In children born with cataracts, surgical timing reflects this difference. Unilateral cataracts are typically operated on between 4 and 6 weeks of age, while bilateral cases are addressed between 6 and 8 weeks, with the second eye ideally treated within two weeks of the first. The coordinated approach for bilateral cataracts aims to keep both eyes developing at roughly the same pace.

Bilateral hearing loss follows a similar pattern. When both ears are affected, it’s more likely tied to genetics, aging, or prolonged noise exposure. Hearing loss in just one ear raises different red flags, such as a growth on the auditory nerve or a localized infection.

Bilateral Cancer

Cancer can also be bilateral, most notably in breast cancer. Bilateral breast cancer, where tumors develop in both breasts, accounts for roughly 2 to 11% of all breast cancer cases. Doctors further distinguish between synchronous bilateral cancer (both sides diagnosed at the same time) and metachronous bilateral cancer (the second side develops later). A meta-analysis covering more than 75,000 patients found that bilateral cases, while relatively uncommon, carry distinct prognostic considerations compared to unilateral disease. The bilateral pattern can signal a stronger genetic component, which may influence screening recommendations for family members.

How Bilateral Conditions Are Treated

When a bilateral condition requires surgery, one of the biggest decisions is whether to operate on both sides at once (simultaneous) or in two separate procedures (staged). This comes up frequently with joint replacements, particularly hip and knee surgery.

A large analysis of nearly 83,000 patients undergoing bilateral hip replacement found meaningful tradeoffs between the two approaches. Simultaneous surgery, where both hips are replaced in a single operation, meant shorter overall hospital stays, lower total costs, less time away from work, and a faster recovery timeline. However, staged surgery, where each hip is replaced weeks or months apart, was associated with fewer surgical complications and a significantly lower need for blood transfusions. Staged procedures also had lower rates of revision surgery.

The tradeoff isn’t straightforward. Staged procedures came with higher overall medical complications, longer cumulative hospital time, greater total charges, and a slightly elevated risk of dislocation and fracture around the implant. The choice between simultaneous and staged surgery depends on the patient’s age, overall health, and tolerance for a longer single recovery versus two shorter ones.
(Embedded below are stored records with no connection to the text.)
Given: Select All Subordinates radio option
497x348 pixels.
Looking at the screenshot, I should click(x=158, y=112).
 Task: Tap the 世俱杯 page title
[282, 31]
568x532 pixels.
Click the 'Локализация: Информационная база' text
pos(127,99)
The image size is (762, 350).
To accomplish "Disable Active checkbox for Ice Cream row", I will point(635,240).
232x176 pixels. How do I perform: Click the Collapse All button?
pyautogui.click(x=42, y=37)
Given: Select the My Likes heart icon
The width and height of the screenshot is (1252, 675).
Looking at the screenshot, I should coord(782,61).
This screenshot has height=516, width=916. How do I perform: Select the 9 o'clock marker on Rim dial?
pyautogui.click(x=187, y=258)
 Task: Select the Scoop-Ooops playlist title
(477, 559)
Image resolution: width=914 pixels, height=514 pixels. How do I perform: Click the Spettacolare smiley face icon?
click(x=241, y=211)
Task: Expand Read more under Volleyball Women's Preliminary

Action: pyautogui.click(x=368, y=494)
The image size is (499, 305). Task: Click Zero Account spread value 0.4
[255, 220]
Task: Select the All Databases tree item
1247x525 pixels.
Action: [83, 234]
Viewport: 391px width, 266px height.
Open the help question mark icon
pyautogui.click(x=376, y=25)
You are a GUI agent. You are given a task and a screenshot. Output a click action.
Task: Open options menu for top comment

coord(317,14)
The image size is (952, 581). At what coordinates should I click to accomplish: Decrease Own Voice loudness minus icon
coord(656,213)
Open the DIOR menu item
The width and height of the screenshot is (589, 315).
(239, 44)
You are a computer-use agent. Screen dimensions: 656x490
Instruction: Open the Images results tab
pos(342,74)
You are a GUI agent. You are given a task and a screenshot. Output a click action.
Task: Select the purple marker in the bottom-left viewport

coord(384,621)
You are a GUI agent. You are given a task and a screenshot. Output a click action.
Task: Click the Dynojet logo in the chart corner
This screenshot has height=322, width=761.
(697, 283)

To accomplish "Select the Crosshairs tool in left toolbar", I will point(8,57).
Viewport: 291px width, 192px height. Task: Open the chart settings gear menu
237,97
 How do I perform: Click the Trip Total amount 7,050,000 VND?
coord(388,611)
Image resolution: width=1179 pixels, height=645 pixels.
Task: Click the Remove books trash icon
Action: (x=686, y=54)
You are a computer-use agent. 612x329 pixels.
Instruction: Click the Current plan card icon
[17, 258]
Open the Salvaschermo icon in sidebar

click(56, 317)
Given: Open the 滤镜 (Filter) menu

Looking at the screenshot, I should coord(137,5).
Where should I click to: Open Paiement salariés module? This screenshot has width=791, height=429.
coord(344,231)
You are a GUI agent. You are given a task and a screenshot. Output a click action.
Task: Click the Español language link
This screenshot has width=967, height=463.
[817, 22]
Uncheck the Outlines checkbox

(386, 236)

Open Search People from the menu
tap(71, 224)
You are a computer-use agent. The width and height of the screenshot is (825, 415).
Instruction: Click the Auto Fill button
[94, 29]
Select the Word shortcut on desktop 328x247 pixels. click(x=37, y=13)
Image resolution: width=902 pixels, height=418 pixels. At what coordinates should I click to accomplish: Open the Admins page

For non-surgical bilateral conditions, treatment is often systemic by default. Bilateral rheumatoid arthritis, for example, is managed with medications that work throughout the body rather than treatments targeting one specific joint.

How Bilateral Procedures Are Billed

If you’ve seen the term “bilateral” on a medical bill or insurance claim, it has a specific administrative meaning. A billing code modifier (modifier 50) is used when a procedure is performed on both sides of the body during the same surgical session. This tells the insurance company that the surgeon did the same work on both the left and right sides.

Payment for bilateral procedures is typically calculated at 150% of the single-side rate, not 200%, reflecting the fact that some preparation, anesthesia, and setup costs overlap. In some cases, depending on the procedure’s classification, payment may be calculated at 100% per side (effectively 200% of the single-side rate). The practical takeaway: if you’re having a bilateral procedure, the cost won’t simply be double what a one-sided procedure costs, but it will be more than a single procedure. Checking with your insurance about bilateral procedure coverage before surgery can help you anticipate out-of-pocket costs.